*** Data excerpts Section Begins ***

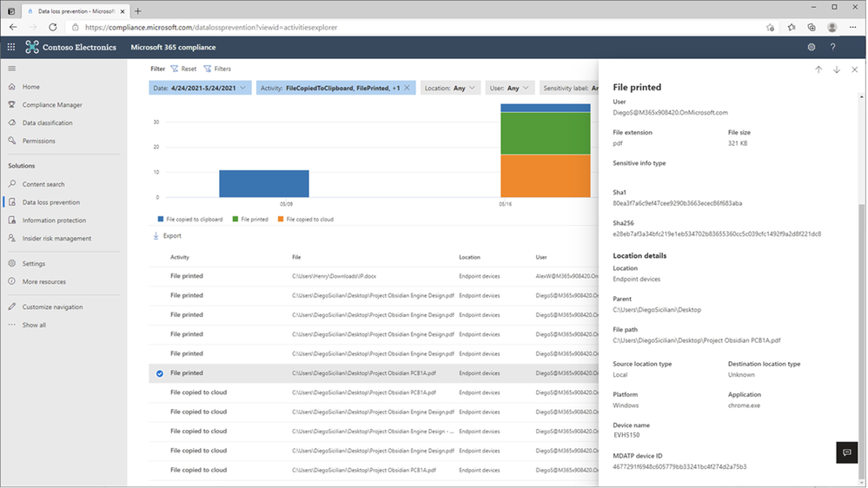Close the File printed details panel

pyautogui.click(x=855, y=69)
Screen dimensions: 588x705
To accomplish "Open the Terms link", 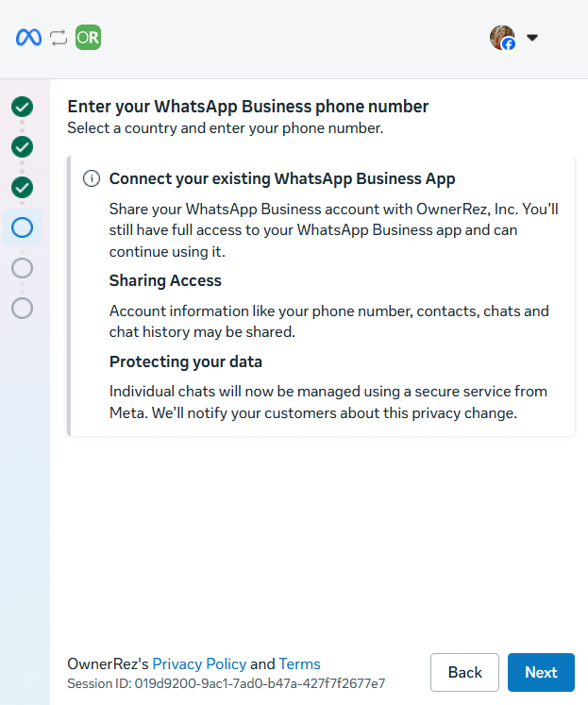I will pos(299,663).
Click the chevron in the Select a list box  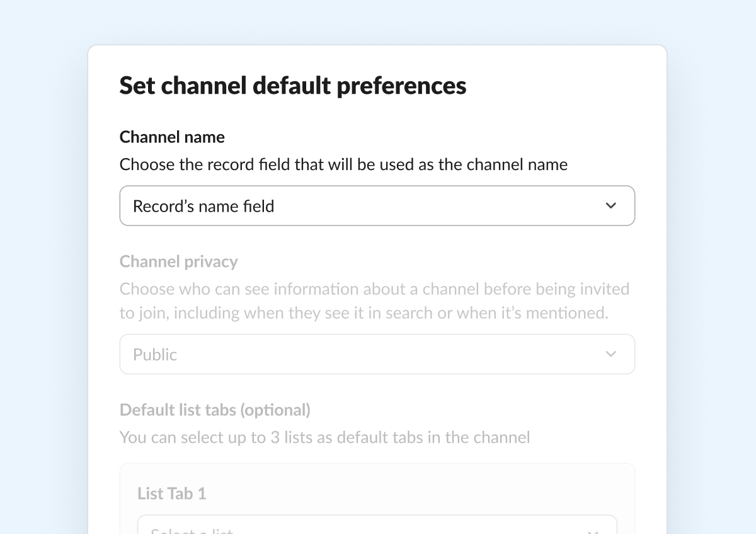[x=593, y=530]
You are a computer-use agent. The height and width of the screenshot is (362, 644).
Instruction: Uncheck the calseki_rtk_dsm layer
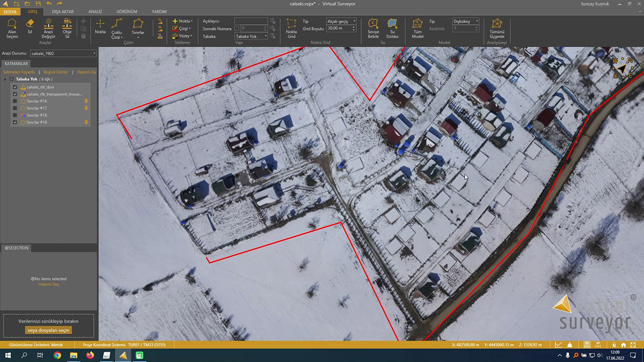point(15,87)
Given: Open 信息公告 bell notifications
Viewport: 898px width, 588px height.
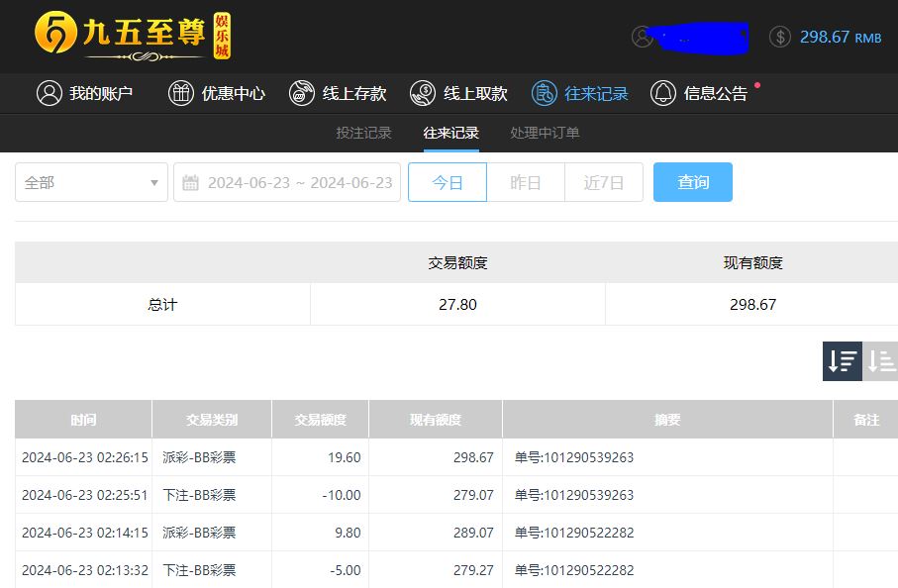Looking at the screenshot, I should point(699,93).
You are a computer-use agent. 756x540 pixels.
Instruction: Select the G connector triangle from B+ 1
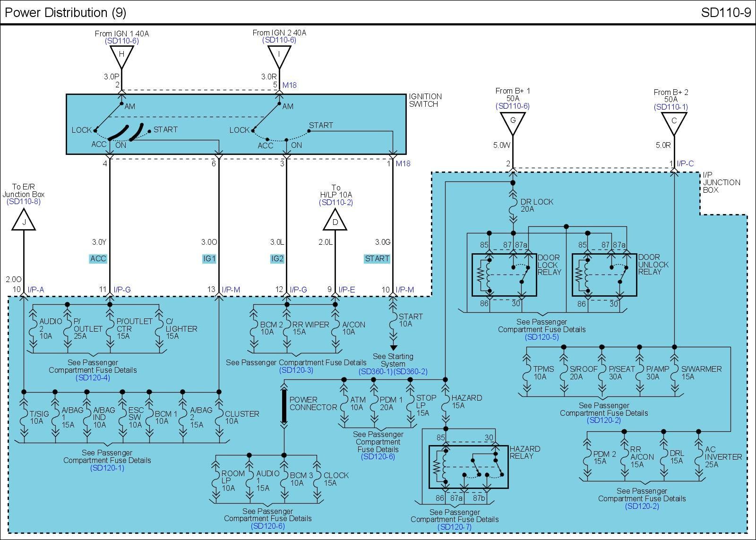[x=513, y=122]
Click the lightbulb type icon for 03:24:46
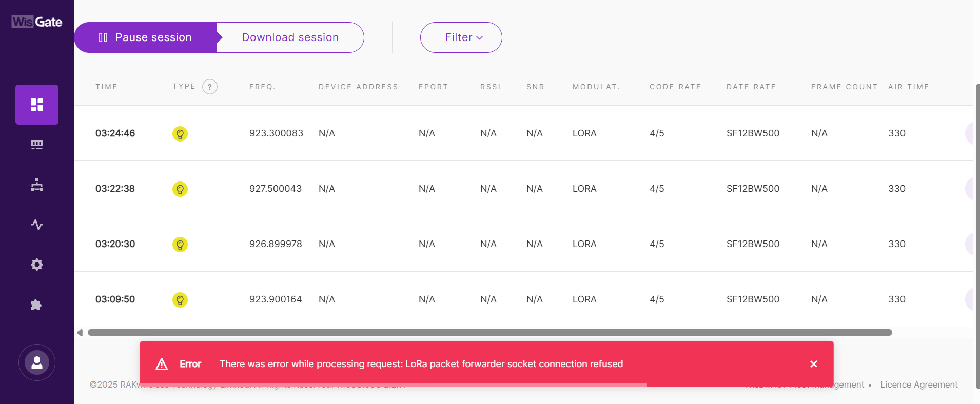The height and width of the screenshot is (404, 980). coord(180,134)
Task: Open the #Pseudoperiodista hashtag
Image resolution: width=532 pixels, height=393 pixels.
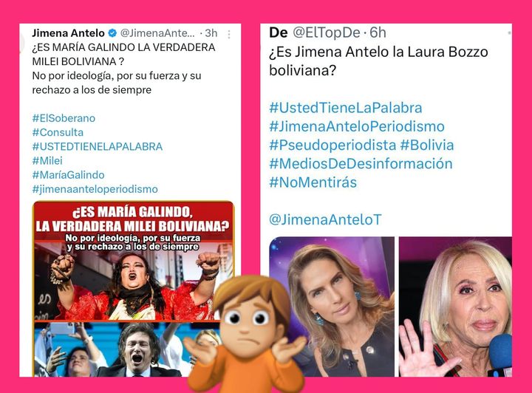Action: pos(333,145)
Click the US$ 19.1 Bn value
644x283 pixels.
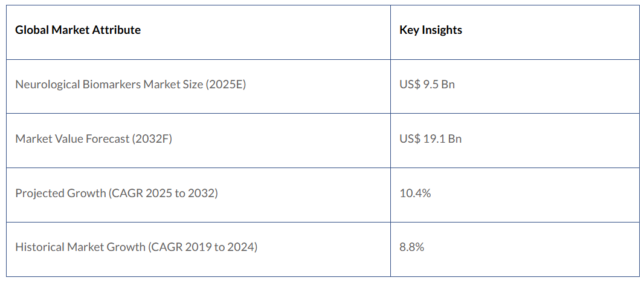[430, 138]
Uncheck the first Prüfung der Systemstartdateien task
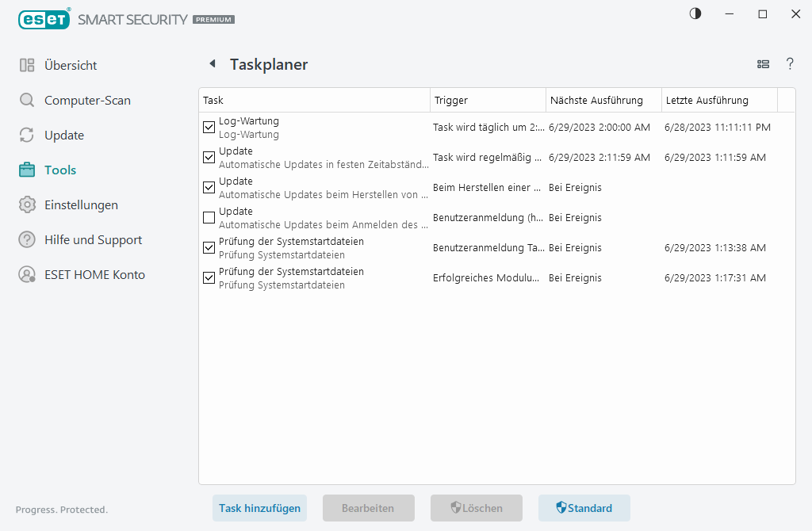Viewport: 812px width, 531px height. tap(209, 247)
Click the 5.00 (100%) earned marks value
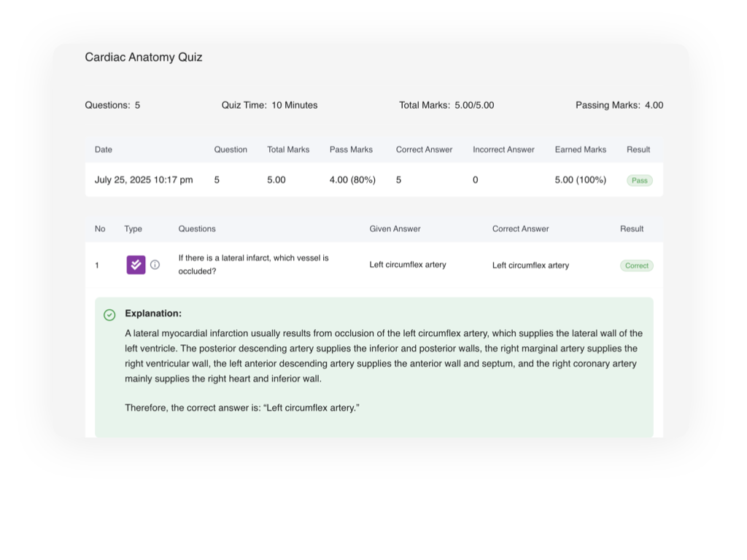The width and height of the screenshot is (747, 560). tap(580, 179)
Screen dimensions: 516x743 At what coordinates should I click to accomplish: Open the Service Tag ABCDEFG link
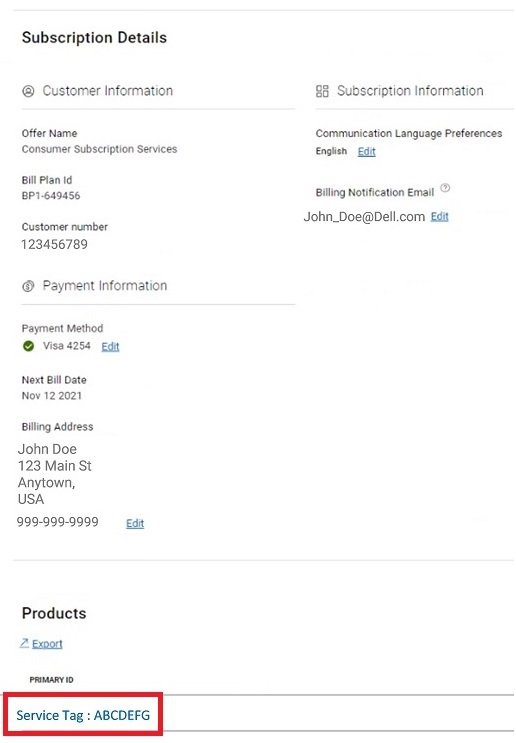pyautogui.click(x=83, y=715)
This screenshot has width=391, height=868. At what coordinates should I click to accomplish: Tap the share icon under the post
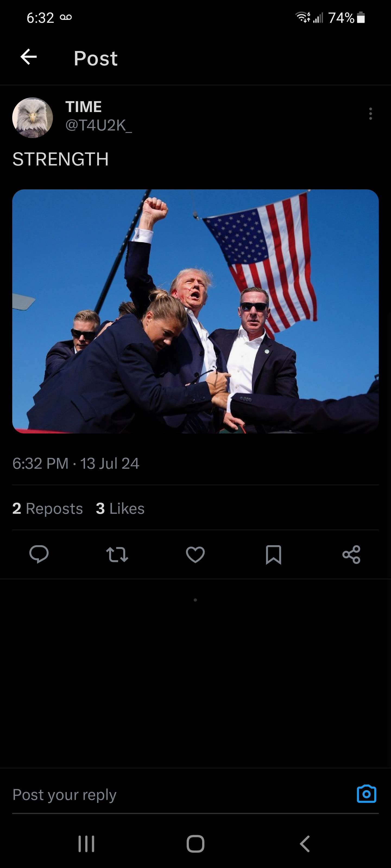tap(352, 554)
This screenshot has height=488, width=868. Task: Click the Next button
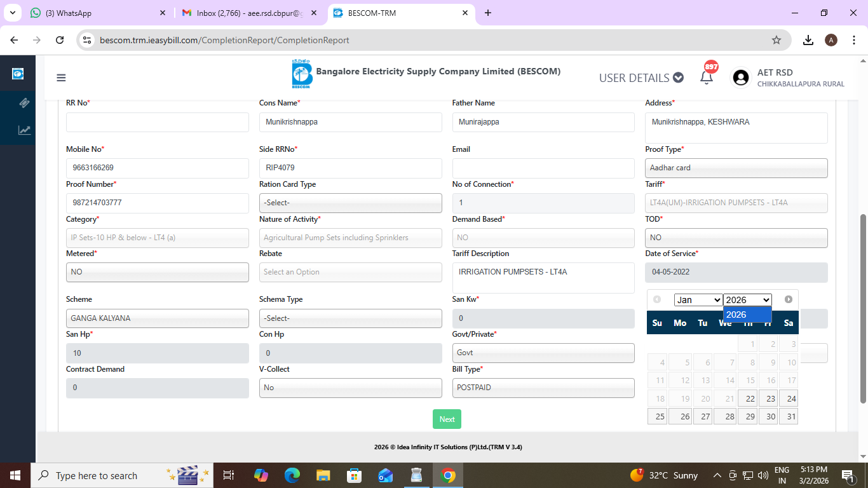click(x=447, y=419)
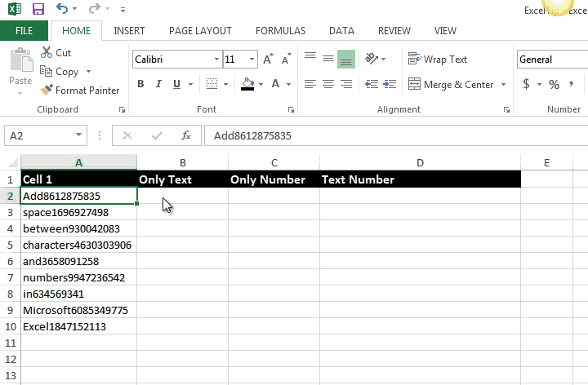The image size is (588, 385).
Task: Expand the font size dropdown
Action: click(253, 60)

*** Data excerpts Section Ends ***

About this exercise: The lines to retype begin with the one containing "Screen dimensions: 516x743" and end with the last line of the records. Reproduce them exactly and omit the pictures.

Answer to this problem:
Screen dimensions: 516x743 At what coordinates should I click to accomplish: Open the Service Tag ABCDEFG link
pyautogui.click(x=83, y=715)
This screenshot has width=391, height=868. At what coordinates should I click to accomplish: Tap the share icon under the post
tap(352, 554)
This screenshot has height=488, width=868. Task: Click the Next button
click(x=447, y=419)
The image size is (588, 385).
Task: Expand the font size dropdown
Action: click(253, 60)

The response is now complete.